AS world population increases, with urbanisation moving in tandem, more people are expected to live in the cities. By 2025, it is estimated that 60 to 85 per cent of the world’s population will be considered as city dwellers.
In Malaysia, it is predicted that the urban population will increase to 75 per cent in three years.
Rapid urbanisation is pulling poverty and food insecurity into cities, given the fact that urban dwellers are actually net food buyers and depend largely on cash income to access food.
In fact, the urban poor are vulnerable to food price shocks and always suffer most from higher food prices, which eventually could lead to food insecurity since food composes a substantial part of urban household expenditure.
Food production has always been associated with rural environment.
In fact, to feed the urban population, it is assumed that relying on rural food production would be sufficient. However, this turned out to be rather inaccurate — urban agriculture itself is able to cater to food demand for urban population, given that it is practised in a proper way.
Urban agriculture is defined by the UN Food and Agriculture Organisation (FAO) as any agricultural activity which grows, raises, processes and distributes agricultural produce, regardless of land size and number of human resources within the cities and towns.
Studies from both developed and developing economies claimed that urban agricultural activities can contribute to the availability of fresh and nutritious food items, reduction in food expenditure and having direct access to varieties of food products.
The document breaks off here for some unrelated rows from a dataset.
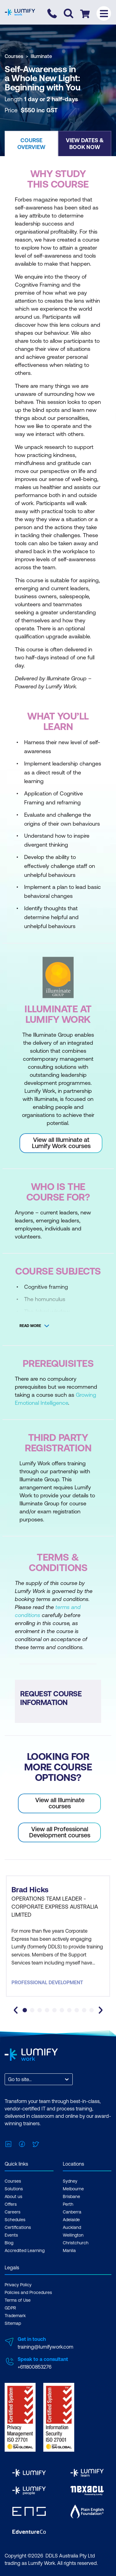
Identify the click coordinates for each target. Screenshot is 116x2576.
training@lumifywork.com (45, 2347)
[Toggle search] (68, 13)
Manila (69, 2250)
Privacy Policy (18, 2284)
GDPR (10, 2307)
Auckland (72, 2227)
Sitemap (13, 2323)
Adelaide (71, 2219)
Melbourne (73, 2188)
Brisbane (71, 2196)
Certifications (18, 2227)
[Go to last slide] (15, 2010)
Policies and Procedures (28, 2292)
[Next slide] (100, 2010)
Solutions (14, 2188)
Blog (9, 2242)
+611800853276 (34, 2367)
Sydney (70, 2181)
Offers (11, 2204)
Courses (14, 56)
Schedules (15, 2219)
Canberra (72, 2211)
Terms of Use (18, 2300)
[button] (31, 143)
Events (11, 2235)
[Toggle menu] (104, 13)
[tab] (25, 2010)
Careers (12, 2211)
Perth (68, 2204)
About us (13, 2196)
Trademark (15, 2315)
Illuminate (41, 56)
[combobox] (8, 2079)
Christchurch (75, 2242)
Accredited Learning (25, 2250)
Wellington (73, 2235)
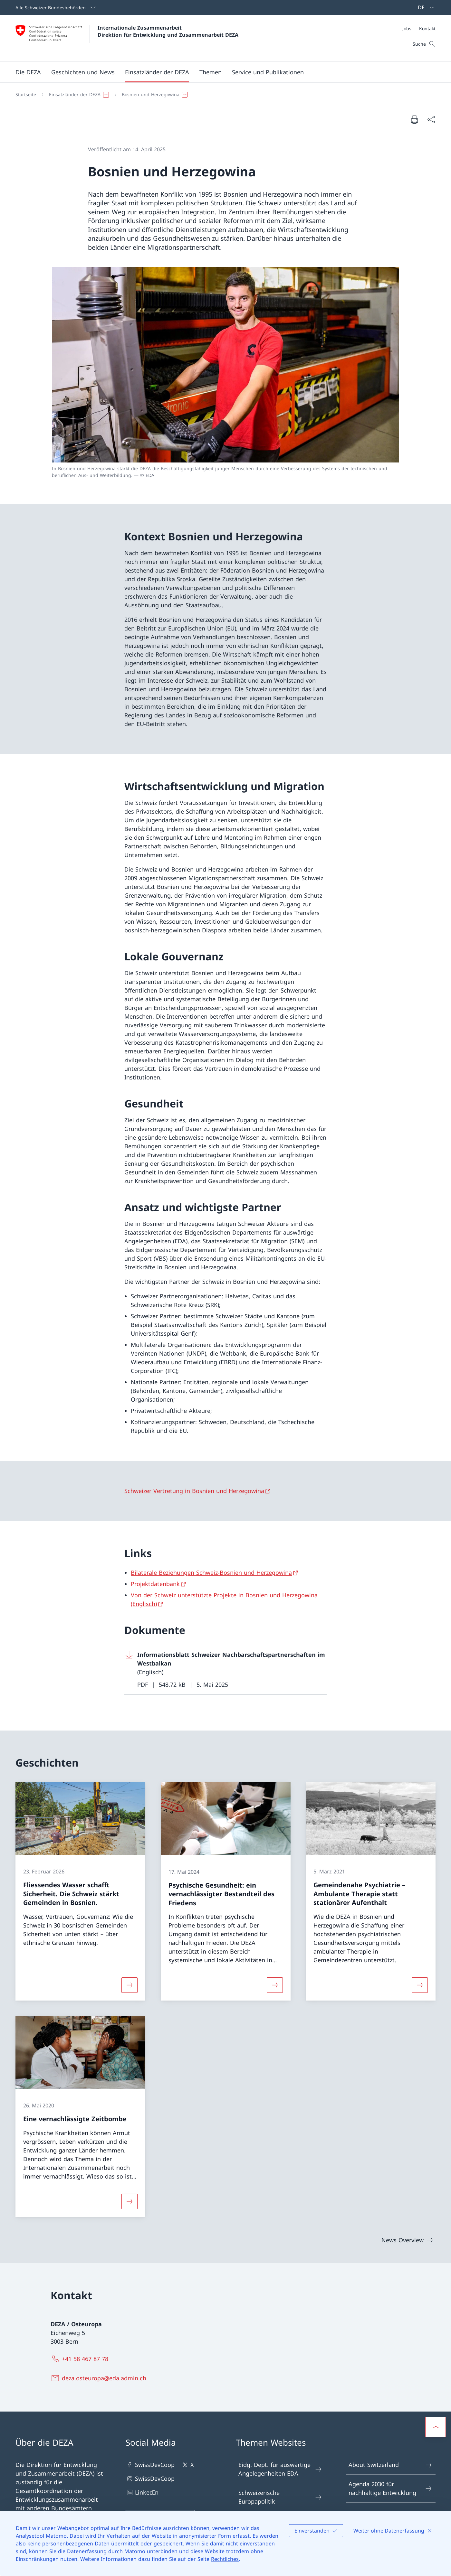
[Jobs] (406, 28)
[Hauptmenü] (220, 72)
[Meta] (418, 28)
Studies in 15 countries show that urban agricultural activities are closely related to food security, dietary diversity and nutritionally adequate diet.
Furthermore, urban agriculture also plays an important role to the climate change problem. It can green the city and improve the urban climate, while encouraging the reuse of urban organic waste and reducing the urban energy footprint.
Having recognised the importance of urban agriculture, the Malaysian government gave its full support towards this activity. This can be seen from the formation of the urban agriculture division under the Department of Agriculture Malaysia in 2010 to promote, among others, agricultural activities in the city to reduce the cost of living of the urban community.
Universiti Putra Malaysia (UPM) has designed and developed several affordable vertical farming methods, which can be adopted by the urban poor.
The technology is suitable for flat dwellers with limited and unsuitable growing space.
Vertical farming is the practice of producing food and medicine in vertically stacked layers, inclined surfaces or integrated in other structures, such as in a skyscraper, used warehouse or shipping container.
The modern idea of vertical farming use indoor farming techniques and controlled-environment agriculture (CEA) technology, where all environmental factors can be controlled.
These facilities utilise artificial control of light, environmental control (humidity, temperature, gases) and fertigation.
Some vertical farms use techniques similar to greenhouses, where natural sunlight can be augmented with artificial lighting and metal reflectors.
Since urban agriculture has the potential to gain momentum in Malaysia, it is therefore essential that appropriate strategies be put in place to ensure availability and affordability of safe and healthy foods.
There is also a need to promoting the production of such foods in urban areas, thus enhancing the livelihoods of actors, along the food value chain.
The contribution of urban agriculture to food availability and healthy nutrition for the urban population is an important asset, in addition to providing a source of income and livelihood for its participants.
Moving forward, policymakers should consider a number of approaches to make this activity socially and economically viable.
Among others, introducing technology and technology know-how to grow vegetables in flats and apartments, and identifying land for farming by urban dwellers.
This can be done by local government agencies, where they can identify vacant lots and make this information publicly available and authorising contracts with private landowners.
Datuk Dr Mad Nasir Shamsudin is professor of Agricultural and Resource Economics, Faculty of Environmental Studies, Universiti Putra Malaysia (UPM).